Kanban — Classes of Service

Kanban — Classes of Service
Man screaming into phone Source License

How do you use the expedite swim lane?

“There needs to be best efforts to get this done ASAP”

Taking my son to school today was painful. We need to drive and park in the car park so that I can get his wheelchair out.

Cars were queuing out into the main road. People were everywhere, flitting around. Children were running between cars. A car was blocking cars, hence the queue. It was chaos. I was nervous about hitting someone. There was just too much going on.

I wish I was treated like a VIP. A modern Moses, that would part the hoards of people and cars

and allow me to reach the sanctity of the empty space at the back of the school car park.

Realising that I wasn’t sitting in traffic; I had become traffic; myself part of the problem.

Still yearning to the treated as an exception, I wanted a different class of service to everyone else on the school run that day.

Classes of Service

Classes of Service (CoS) are one of the more advanced features of Kanban. However, their implementation doesn’t need to be massively complicated to get value from this paradigm.

The idea is that different types of work are treated differently. Traditionally, there are four different classes:

  1. Expedite
  2. Fixed Date
  3. Standard
  4. Intangible

In our current team (see Shape of You), we haven’t gone full fat CoS, but we do have two expedite swim lanes. There’s one for our SRE portion of our board, and another for our Feature portion. These complement our standard class which we use as the default.

We do have fixed date and intangible classes, but they’re more implicit. The fixed date class feeds into our expedite classes and the intangible items just have a lower priority.

Myself, the product owner manages the Feature Expedite, and the SRE Lead manages the SRE Expedite. We both do it in different ways! Don’t worry, it’s okay :)

SRE Expedite CoS

The SRE works is prioritised by using a plugin called Foxly. Each Jira ticket is then given a number, the higher the more important. The tickets are ordered on the board in this descending priority order.

Our workflow is to take the top ticket next, so in theory then most important piece of work is the one that gets lucky.

The prioritisation works very well due to the volume of SRE work that there currently is.

- **LIST OF TASKS**
(1) Reproduce the Kanban classes of service post above word for word, from start to finish.
(2) List every row below that contains the word "link", copying each one in full.

- **INPUT MATERIAL**
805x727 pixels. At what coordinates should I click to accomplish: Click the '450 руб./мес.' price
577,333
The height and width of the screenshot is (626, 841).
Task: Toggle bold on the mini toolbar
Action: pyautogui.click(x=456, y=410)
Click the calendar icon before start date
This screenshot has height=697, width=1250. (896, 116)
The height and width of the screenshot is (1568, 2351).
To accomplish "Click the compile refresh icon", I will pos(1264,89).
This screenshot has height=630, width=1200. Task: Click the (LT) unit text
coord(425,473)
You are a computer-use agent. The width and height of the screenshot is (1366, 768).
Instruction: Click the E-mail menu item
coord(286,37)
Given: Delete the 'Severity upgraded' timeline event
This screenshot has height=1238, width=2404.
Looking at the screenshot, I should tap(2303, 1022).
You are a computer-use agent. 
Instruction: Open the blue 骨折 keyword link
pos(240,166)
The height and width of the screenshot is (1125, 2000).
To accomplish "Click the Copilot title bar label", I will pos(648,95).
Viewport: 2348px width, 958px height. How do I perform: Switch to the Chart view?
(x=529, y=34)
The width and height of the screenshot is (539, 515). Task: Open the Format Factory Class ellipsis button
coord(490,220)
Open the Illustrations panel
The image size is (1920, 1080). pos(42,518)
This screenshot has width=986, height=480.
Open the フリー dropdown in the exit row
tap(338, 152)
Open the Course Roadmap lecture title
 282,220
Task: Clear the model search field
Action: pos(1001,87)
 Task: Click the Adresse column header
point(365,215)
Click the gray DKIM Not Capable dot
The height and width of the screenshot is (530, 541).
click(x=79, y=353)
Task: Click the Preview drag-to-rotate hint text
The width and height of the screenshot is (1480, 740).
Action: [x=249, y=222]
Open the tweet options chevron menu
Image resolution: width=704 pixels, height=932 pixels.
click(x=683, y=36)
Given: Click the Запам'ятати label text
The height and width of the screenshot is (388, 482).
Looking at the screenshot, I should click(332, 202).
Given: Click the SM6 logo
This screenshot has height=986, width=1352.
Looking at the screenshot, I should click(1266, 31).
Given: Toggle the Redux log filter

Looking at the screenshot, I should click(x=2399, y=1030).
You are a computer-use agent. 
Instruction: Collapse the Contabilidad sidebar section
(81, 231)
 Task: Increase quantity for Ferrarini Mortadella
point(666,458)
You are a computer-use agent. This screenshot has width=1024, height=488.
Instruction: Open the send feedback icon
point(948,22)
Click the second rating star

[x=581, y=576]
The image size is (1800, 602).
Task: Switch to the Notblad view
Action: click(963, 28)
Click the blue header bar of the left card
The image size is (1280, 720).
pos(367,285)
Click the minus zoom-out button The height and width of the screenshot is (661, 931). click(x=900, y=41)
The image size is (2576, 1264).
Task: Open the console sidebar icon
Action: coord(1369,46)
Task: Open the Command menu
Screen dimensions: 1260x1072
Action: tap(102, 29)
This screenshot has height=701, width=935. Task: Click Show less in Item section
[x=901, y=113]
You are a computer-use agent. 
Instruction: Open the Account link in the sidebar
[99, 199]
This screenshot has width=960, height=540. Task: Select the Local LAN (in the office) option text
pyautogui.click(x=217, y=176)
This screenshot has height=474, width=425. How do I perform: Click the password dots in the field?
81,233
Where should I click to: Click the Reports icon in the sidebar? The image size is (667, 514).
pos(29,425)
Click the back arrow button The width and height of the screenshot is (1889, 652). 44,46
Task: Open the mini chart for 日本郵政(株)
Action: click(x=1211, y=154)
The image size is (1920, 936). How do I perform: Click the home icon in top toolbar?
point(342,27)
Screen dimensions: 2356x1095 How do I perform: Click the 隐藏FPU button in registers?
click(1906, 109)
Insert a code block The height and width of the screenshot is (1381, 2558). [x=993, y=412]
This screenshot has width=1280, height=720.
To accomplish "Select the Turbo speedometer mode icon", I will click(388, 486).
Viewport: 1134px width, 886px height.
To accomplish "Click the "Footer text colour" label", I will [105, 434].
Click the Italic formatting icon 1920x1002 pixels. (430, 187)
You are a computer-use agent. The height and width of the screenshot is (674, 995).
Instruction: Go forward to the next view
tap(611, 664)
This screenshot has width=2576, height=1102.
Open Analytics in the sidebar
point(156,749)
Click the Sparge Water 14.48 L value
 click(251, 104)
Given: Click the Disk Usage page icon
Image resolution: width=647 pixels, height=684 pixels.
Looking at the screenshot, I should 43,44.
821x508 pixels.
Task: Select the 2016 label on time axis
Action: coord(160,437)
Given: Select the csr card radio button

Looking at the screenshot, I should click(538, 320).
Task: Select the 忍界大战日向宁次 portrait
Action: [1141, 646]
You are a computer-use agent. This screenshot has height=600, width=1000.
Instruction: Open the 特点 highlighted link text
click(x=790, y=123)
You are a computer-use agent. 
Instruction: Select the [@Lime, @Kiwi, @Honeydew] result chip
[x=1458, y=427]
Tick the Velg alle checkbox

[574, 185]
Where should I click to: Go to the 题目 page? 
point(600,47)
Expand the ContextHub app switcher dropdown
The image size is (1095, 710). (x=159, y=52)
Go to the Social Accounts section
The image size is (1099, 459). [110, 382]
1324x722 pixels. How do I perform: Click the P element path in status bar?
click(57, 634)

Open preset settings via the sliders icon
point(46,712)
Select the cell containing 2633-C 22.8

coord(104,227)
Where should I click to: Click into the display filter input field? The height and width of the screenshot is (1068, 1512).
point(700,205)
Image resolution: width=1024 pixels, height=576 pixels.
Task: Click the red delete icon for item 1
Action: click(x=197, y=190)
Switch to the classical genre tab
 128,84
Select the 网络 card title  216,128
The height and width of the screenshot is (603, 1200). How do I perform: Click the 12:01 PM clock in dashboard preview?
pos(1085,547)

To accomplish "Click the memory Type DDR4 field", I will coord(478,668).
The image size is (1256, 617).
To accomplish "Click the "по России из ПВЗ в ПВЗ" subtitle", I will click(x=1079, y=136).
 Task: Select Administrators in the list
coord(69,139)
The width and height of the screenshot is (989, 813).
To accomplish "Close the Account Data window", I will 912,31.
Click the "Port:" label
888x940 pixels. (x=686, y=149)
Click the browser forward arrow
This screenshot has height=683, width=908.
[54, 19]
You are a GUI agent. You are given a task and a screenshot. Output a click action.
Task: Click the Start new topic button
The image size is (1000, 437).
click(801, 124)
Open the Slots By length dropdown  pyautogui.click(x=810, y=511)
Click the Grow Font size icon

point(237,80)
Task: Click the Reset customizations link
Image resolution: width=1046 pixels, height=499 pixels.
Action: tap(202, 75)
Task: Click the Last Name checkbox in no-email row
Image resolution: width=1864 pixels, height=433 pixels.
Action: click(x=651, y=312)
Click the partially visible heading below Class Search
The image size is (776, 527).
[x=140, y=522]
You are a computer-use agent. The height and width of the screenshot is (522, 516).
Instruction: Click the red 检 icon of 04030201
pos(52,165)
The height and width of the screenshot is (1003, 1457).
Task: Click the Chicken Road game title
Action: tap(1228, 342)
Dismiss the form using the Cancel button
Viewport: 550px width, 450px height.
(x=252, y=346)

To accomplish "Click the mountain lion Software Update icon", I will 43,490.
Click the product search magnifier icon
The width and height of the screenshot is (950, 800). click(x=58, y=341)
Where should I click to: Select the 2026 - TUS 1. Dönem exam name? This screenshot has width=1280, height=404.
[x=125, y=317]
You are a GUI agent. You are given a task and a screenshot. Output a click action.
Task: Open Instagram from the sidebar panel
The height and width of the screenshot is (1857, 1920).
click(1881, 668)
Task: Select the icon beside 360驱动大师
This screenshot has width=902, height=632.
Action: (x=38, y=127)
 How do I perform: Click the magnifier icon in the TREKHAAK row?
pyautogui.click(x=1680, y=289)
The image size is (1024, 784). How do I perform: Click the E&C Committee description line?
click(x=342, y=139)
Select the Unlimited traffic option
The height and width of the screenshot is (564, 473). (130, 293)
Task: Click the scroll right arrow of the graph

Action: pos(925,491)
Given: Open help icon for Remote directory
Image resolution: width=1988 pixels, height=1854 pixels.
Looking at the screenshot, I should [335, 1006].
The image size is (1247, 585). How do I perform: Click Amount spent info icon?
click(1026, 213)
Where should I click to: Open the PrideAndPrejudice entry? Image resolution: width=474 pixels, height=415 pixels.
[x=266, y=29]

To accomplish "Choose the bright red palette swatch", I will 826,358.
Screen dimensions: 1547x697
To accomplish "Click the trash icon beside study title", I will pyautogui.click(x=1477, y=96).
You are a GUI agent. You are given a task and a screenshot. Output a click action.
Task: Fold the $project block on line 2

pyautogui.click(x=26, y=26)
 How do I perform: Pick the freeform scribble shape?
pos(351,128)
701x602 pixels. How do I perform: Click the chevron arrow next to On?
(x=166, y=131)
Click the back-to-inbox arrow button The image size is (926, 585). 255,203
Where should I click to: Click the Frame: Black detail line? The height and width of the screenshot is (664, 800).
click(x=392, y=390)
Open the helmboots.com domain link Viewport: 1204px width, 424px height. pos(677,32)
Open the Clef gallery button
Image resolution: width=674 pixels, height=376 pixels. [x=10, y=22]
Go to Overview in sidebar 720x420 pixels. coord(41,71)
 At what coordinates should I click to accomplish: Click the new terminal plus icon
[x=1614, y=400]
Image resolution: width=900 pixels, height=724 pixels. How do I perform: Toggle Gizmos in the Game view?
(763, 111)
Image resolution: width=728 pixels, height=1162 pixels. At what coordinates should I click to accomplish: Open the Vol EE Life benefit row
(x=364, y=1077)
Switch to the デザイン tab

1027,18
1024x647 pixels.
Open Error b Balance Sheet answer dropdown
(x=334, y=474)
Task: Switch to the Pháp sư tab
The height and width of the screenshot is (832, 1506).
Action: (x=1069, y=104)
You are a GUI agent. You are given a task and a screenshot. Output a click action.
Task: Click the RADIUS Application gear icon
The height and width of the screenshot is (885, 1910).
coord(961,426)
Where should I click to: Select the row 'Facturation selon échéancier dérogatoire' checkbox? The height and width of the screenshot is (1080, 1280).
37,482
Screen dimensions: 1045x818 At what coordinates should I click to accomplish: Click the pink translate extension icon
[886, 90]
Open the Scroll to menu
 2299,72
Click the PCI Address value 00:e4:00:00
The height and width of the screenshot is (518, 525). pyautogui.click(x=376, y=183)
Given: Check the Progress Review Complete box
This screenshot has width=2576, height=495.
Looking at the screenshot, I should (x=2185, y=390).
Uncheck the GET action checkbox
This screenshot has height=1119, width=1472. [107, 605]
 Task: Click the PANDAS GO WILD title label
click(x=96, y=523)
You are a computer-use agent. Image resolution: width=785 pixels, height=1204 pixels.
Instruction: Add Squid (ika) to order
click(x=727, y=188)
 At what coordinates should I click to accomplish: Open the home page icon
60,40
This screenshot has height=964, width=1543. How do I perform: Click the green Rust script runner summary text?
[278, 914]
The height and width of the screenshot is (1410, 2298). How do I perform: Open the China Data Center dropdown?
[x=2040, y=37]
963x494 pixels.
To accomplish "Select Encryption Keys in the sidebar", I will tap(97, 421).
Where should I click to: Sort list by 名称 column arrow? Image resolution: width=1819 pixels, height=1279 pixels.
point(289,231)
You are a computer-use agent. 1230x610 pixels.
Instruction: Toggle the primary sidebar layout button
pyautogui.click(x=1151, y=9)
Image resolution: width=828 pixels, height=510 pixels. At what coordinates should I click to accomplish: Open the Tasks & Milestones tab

- **SOLUTIONS TO THE TASKS**
(1)
Kanban — Classes of Service

Kanban — Classes of Service
Man screaming into phone Source License

How do you use the expedite swim lane?

“There needs to be best efforts to get this done ASAP”

Taking my son to school today was painful. We need to drive and park in the car park so that I can get his wheelchair out.

Cars were queuing out into the main road. People were everywhere, flitting around. Children were running between cars. A car was blocking cars, hence the queue. It was chaos. I was nervous about hitting someone. There was just too much going on.

I wish I was treated like a VIP. A modern Moses, that would part the hoards of people and cars

and allow me to reach the sanctity of the empty space at the back of the school car park.

Realising that I wasn’t sitting in traffic; I had become traffic; myself part of the problem.

Still yearning to the treated as an exception, I wanted a different class of service to everyone else on the school run that day.

Classes of Service

Classes of Service (CoS) are one of the more advanced features of Kanban. However, their implementation doesn’t need to be massively complicated to get value from this paradigm.

The idea is that different types of work are treated differently. Traditionally, there are four different classes:

  1. Expedite
  2. Fixed Date
  3. Standard
  4. Intangible

In our current team (see Shape of You), we haven’t gone full fat CoS, but we do have two expedite swim lanes. There’s one for our SRE portion of our board, and another for our Feature portion. These complement our standard class which we use as the default.

We do have fixed date and intangible classes, but they’re more implicit. The fixed date class feeds into our expedite classes and the intangible items just have a lower priority.

Myself, the product owner manages the Feature Expedite, and the SRE Lead manages the SRE Expedite. We both do it in different ways! Don’t worry, it’s okay :)

SRE Expedite CoS

The SRE works is prioritised by using a plugin called Foxly. Each Jira ticket is then given a number, the higher the more important. The tickets are ordered on the board in this descending priority order.

Our workflow is to take the top ticket next, so in theory then most important piece of work is the one that gets lucky.

The prioritisation works very well due to the volume of SRE work that there currently is.

(2)
Instruction: Open the blue 骨折 keyword link
Instruction: Open the Account link in the sidebar
Instruction: Open the 特点 highlighted link text
Task: Click the Reset customizations link
Open the helmboots.com domain link Viewport: 1204px width, 424px height. pos(677,32)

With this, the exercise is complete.